[start]

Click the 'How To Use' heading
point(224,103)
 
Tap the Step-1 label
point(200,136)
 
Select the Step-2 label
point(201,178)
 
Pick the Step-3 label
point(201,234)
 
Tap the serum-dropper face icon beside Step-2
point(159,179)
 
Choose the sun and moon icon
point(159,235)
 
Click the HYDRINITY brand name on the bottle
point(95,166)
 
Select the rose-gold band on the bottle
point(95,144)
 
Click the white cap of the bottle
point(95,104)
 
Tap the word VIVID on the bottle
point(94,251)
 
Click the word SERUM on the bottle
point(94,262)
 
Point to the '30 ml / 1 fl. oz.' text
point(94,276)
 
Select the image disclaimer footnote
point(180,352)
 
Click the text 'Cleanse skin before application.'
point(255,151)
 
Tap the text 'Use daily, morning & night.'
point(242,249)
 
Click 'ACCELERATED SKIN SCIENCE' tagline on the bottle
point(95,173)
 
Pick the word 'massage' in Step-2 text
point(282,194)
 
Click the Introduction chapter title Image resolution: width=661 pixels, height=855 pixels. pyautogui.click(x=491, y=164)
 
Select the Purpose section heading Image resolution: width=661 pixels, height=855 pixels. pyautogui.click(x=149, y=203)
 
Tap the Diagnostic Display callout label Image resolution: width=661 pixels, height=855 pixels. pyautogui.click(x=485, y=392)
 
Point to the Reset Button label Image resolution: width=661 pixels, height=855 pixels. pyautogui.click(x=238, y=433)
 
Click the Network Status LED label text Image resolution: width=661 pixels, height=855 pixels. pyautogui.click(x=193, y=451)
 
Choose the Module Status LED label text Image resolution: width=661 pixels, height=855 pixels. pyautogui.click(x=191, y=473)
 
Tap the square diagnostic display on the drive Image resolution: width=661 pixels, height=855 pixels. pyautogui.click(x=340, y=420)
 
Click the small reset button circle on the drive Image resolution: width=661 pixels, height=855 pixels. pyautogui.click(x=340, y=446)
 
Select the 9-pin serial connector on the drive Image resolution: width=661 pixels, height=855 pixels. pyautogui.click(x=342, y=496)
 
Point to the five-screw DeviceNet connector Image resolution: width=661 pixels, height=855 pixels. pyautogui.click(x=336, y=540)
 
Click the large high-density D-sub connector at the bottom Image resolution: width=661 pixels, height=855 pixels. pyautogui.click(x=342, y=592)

[end]

[Exercise goal]: Output as a JSON array of strings each line of the listing from the line containing "Click the Introduction" through the end of the listing, inclusive, one string per line and with blank lines omitted.

[Answer to the exercise]:
[
  "Click the Introduction chapter title Image resolution: width=661 pixels, height=855 pixels. pyautogui.click(x=491, y=164)",
  "Select the Purpose section heading Image resolution: width=661 pixels, height=855 pixels. pyautogui.click(x=149, y=203)",
  "Tap the Diagnostic Display callout label Image resolution: width=661 pixels, height=855 pixels. pyautogui.click(x=485, y=392)",
  "Point to the Reset Button label Image resolution: width=661 pixels, height=855 pixels. pyautogui.click(x=238, y=433)",
  "Click the Network Status LED label text Image resolution: width=661 pixels, height=855 pixels. pyautogui.click(x=193, y=451)",
  "Choose the Module Status LED label text Image resolution: width=661 pixels, height=855 pixels. pyautogui.click(x=191, y=473)",
  "Tap the square diagnostic display on the drive Image resolution: width=661 pixels, height=855 pixels. pyautogui.click(x=340, y=420)",
  "Click the small reset button circle on the drive Image resolution: width=661 pixels, height=855 pixels. pyautogui.click(x=340, y=446)",
  "Select the 9-pin serial connector on the drive Image resolution: width=661 pixels, height=855 pixels. pyautogui.click(x=342, y=496)",
  "Point to the five-screw DeviceNet connector Image resolution: width=661 pixels, height=855 pixels. pyautogui.click(x=336, y=540)",
  "Click the large high-density D-sub connector at the bottom Image resolution: width=661 pixels, height=855 pixels. pyautogui.click(x=342, y=592)"
]